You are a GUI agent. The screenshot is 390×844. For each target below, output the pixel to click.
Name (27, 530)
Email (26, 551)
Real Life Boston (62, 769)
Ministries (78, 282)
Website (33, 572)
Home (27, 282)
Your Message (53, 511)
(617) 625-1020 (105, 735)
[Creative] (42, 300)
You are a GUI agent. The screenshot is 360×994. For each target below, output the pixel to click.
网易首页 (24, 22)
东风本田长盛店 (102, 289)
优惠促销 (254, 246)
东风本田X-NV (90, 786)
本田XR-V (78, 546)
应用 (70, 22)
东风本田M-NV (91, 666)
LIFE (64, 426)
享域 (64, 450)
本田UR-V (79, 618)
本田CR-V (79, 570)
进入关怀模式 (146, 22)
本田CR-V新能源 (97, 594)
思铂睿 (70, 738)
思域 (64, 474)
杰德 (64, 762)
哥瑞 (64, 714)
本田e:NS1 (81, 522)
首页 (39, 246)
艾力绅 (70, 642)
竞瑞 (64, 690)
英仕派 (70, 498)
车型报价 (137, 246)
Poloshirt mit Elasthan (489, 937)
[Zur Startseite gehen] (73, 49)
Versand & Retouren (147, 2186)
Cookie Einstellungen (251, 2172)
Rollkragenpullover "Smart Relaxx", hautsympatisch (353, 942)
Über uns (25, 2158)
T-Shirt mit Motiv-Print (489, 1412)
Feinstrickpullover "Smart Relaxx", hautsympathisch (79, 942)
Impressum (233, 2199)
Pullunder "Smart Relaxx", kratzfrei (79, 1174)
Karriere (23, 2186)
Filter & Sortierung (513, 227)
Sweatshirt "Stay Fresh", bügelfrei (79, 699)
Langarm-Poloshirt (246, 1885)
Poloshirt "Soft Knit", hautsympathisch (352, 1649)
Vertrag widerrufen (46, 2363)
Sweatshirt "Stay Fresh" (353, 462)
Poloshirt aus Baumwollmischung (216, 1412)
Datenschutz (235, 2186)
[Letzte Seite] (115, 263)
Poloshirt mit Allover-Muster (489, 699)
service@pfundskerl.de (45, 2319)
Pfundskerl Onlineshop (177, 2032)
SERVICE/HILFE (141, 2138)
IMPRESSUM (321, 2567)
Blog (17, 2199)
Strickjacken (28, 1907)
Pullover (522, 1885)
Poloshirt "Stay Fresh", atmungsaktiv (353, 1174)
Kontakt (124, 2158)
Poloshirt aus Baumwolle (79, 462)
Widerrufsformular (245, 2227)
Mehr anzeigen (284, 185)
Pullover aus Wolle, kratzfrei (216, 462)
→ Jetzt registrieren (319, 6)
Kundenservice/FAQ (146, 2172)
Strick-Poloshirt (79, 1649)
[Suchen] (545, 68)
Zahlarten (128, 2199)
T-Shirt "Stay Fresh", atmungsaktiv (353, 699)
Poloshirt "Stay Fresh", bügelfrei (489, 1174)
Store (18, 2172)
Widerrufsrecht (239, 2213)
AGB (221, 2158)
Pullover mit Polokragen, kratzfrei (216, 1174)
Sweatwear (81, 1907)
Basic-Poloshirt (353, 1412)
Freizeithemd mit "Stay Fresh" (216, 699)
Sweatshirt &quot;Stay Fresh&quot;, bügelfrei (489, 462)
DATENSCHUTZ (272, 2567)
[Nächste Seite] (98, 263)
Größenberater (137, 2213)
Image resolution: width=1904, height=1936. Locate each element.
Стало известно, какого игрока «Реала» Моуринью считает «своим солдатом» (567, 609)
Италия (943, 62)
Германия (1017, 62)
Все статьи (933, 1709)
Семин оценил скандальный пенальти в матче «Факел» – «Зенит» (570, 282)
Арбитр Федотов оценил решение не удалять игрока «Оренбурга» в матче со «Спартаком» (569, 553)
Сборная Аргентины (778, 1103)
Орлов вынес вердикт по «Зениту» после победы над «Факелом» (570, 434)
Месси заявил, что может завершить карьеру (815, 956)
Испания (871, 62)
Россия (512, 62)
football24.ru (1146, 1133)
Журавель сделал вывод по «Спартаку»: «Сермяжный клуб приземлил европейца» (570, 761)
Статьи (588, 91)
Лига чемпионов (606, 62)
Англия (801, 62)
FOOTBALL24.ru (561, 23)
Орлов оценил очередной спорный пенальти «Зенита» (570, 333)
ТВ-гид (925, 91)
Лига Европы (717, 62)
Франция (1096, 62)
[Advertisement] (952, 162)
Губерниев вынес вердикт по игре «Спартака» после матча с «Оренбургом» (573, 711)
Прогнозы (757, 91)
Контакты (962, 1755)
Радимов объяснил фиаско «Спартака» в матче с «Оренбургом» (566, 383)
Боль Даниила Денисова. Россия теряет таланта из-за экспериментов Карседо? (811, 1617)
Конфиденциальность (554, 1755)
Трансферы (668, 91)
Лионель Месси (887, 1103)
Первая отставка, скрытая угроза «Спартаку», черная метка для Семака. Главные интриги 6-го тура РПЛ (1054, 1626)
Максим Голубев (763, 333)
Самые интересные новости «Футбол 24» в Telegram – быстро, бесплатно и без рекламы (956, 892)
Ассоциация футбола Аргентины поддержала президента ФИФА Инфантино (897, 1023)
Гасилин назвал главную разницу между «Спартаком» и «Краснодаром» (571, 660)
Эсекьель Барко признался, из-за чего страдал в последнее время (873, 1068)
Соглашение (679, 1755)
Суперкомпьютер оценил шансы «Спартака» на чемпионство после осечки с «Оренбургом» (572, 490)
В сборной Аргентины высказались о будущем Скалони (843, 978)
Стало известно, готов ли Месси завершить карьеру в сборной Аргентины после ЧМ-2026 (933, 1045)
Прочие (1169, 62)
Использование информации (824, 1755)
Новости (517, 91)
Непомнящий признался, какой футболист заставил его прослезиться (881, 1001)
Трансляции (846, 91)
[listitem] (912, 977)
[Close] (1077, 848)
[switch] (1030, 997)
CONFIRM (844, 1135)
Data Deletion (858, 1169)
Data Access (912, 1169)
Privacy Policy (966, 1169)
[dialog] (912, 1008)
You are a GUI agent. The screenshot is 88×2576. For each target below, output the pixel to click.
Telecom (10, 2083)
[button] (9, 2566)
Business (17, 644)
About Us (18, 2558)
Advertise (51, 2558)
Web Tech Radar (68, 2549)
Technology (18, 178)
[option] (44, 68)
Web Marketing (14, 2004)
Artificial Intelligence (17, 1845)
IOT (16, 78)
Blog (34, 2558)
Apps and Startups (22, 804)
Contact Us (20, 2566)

THE PROBLEM: The records above are to be given again in full, exactly.

SOLUTION TO THE EXERCISE:
You are a GUI agent. The screenshot is 390×844. For each target below, output the pixel to click.
Name (27, 530)
Email (26, 551)
Real Life Boston (62, 769)
Ministries (78, 282)
Website (33, 572)
Home (27, 282)
Your Message (53, 511)
(617) 625-1020 (105, 735)
[Creative] (42, 300)
You are a GUI agent. The screenshot is 360×994. For each target below, output the pixel to click.
网易首页 (24, 22)
东风本田长盛店 (102, 289)
优惠促销 (254, 246)
东风本田X-NV (90, 786)
本田XR-V (78, 546)
应用 (70, 22)
东风本田M-NV (91, 666)
LIFE (64, 426)
享域 (64, 450)
本田UR-V (79, 618)
本田CR-V (79, 570)
进入关怀模式 (146, 22)
本田CR-V新能源 (97, 594)
思铂睿 (70, 738)
思域 (64, 474)
杰德 (64, 762)
哥瑞 (64, 714)
本田e:NS1 (81, 522)
首页 (39, 246)
艾力绅 (70, 642)
竞瑞 (64, 690)
英仕派 (70, 498)
车型报价 (137, 246)
Poloshirt mit Elasthan (489, 937)
[Zur Startseite gehen] (73, 49)
Versand & Retouren (147, 2186)
Cookie Einstellungen (251, 2172)
Rollkragenpullover "Smart Relaxx", hautsympatisch (353, 942)
Über uns (25, 2158)
T-Shirt mit Motiv-Print (489, 1412)
Feinstrickpullover "Smart Relaxx", hautsympathisch (79, 942)
Impressum (233, 2199)
Pullunder "Smart Relaxx", kratzfrei (79, 1174)
Karriere (23, 2186)
Filter & Sortierung (513, 227)
Sweatshirt "Stay Fresh", bügelfrei (79, 699)
Langarm-Poloshirt (246, 1885)
Poloshirt "Soft Knit", hautsympathisch (352, 1649)
Vertrag widerrufen (46, 2363)
Sweatshirt "Stay Fresh" (353, 462)
Poloshirt aus Baumwollmischung (216, 1412)
Datenschutz (235, 2186)
[Letzte Seite] (115, 263)
Poloshirt mit Allover-Muster (489, 699)
service@pfundskerl.de (45, 2319)
Pfundskerl Onlineshop (177, 2032)
SERVICE/HILFE (141, 2138)
IMPRESSUM (321, 2567)
Blog (17, 2199)
Strickjacken (28, 1907)
Pullover (522, 1885)
Poloshirt "Stay Fresh", atmungsaktiv (353, 1174)
Kontakt (124, 2158)
Poloshirt aus Baumwolle (79, 462)
Widerrufsformular (245, 2227)
Mehr anzeigen (284, 185)
Pullover aus Wolle, kratzfrei (216, 462)
→ Jetzt registrieren (319, 6)
Kundenservice/FAQ (146, 2172)
Strick-Poloshirt (79, 1649)
[Suchen] (545, 68)
Zahlarten (128, 2199)
T-Shirt "Stay Fresh", atmungsaktiv (353, 699)
Poloshirt "Stay Fresh", bügelfrei (489, 1174)
Store (18, 2172)
Widerrufsrecht (239, 2213)
AGB (221, 2158)
Pullover mit Polokragen, kratzfrei (216, 1174)
Sweatwear (81, 1907)
Basic-Poloshirt (353, 1412)
Freizeithemd mit "Stay Fresh" (216, 699)
Sweatshirt &quot;Stay Fresh&quot;, bügelfrei (489, 462)
DATENSCHUTZ (272, 2567)
[Nächste Seite] (98, 263)
Größenberater (137, 2213)
Image resolution: width=1904, height=1936. Locate each element.
Стало известно, какого игрока «Реала» Моуринью считает «своим солдатом» (567, 609)
Италия (943, 62)
Германия (1017, 62)
Все статьи (933, 1709)
Семин оценил скандальный пенальти в матче «Факел» – «Зенит» (570, 282)
Арбитр Федотов оценил решение не удалять игрока «Оренбурга» в матче со «Спартаком» (569, 553)
Сборная Аргентины (778, 1103)
Орлов вынес вердикт по «Зениту» после победы над «Факелом» (570, 434)
Месси заявил, что может завершить карьеру (815, 956)
Испания (871, 62)
Россия (512, 62)
football24.ru (1146, 1133)
Журавель сделал вывод по «Спартаку»: «Сермяжный клуб приземлил европейца» (570, 761)
Статьи (588, 91)
Лига чемпионов (606, 62)
Англия (801, 62)
FOOTBALL24.ru (561, 23)
Орлов оценил очередной спорный пенальти «Зенита» (570, 333)
ТВ-гид (925, 91)
Лига Европы (717, 62)
Франция (1096, 62)
[Advertisement] (952, 162)
Губерниев вынес вердикт по игре «Спартака» после матча с «Оренбургом» (573, 711)
Прогнозы (757, 91)
Контакты (962, 1755)
Радимов объяснил фиаско «Спартака» в матче с «Оренбургом» (566, 383)
Боль Даниила Денисова. Россия теряет таланта из-за экспериментов Карседо? (811, 1617)
Конфиденциальность (554, 1755)
Трансферы (668, 91)
Лионель Месси (887, 1103)
Первая отставка, скрытая угроза «Спартаку», черная метка для Семака. Главные интриги 6-го тура РПЛ (1054, 1626)
Максим Голубев (763, 333)
Самые интересные новости «Футбол 24» в Telegram – быстро, бесплатно и без рекламы (956, 892)
Ассоциация футбола Аргентины поддержала президента ФИФА Инфантино (897, 1023)
Гасилин назвал главную разницу между «Спартаком» и «Краснодаром» (571, 660)
Эсекьель Барко признался, из-за чего страдал в последнее время (873, 1068)
Соглашение (679, 1755)
Суперкомпьютер оценил шансы «Спартака» на чемпионство после осечки с «Оренбургом» (572, 490)
В сборной Аргентины высказались о будущем Скалони (843, 978)
Стало известно, готов ли Месси завершить карьеру в сборной Аргентины после ЧМ-2026 (933, 1045)
Прочие (1169, 62)
Использование информации (824, 1755)
Новости (517, 91)
Непомнящий признался, какой футболист заставил его прослезиться (881, 1001)
Трансляции (846, 91)
[listitem] (912, 977)
[Close] (1077, 848)
[switch] (1030, 997)
CONFIRM (844, 1135)
Data Deletion (858, 1169)
Data Access (912, 1169)
Privacy Policy (966, 1169)
[dialog] (912, 1008)
You are a GUI agent. The screenshot is 88×2576. For each target below, output the pixel to click.
Telecom (10, 2083)
[button] (9, 2566)
Business (17, 644)
About Us (18, 2558)
Advertise (51, 2558)
Web Tech Radar (68, 2549)
Technology (18, 178)
[option] (44, 68)
Web Marketing (14, 2004)
Artificial Intelligence (17, 1845)
IOT (16, 78)
Blog (34, 2558)
Apps and Startups (22, 804)
Contact Us (20, 2566)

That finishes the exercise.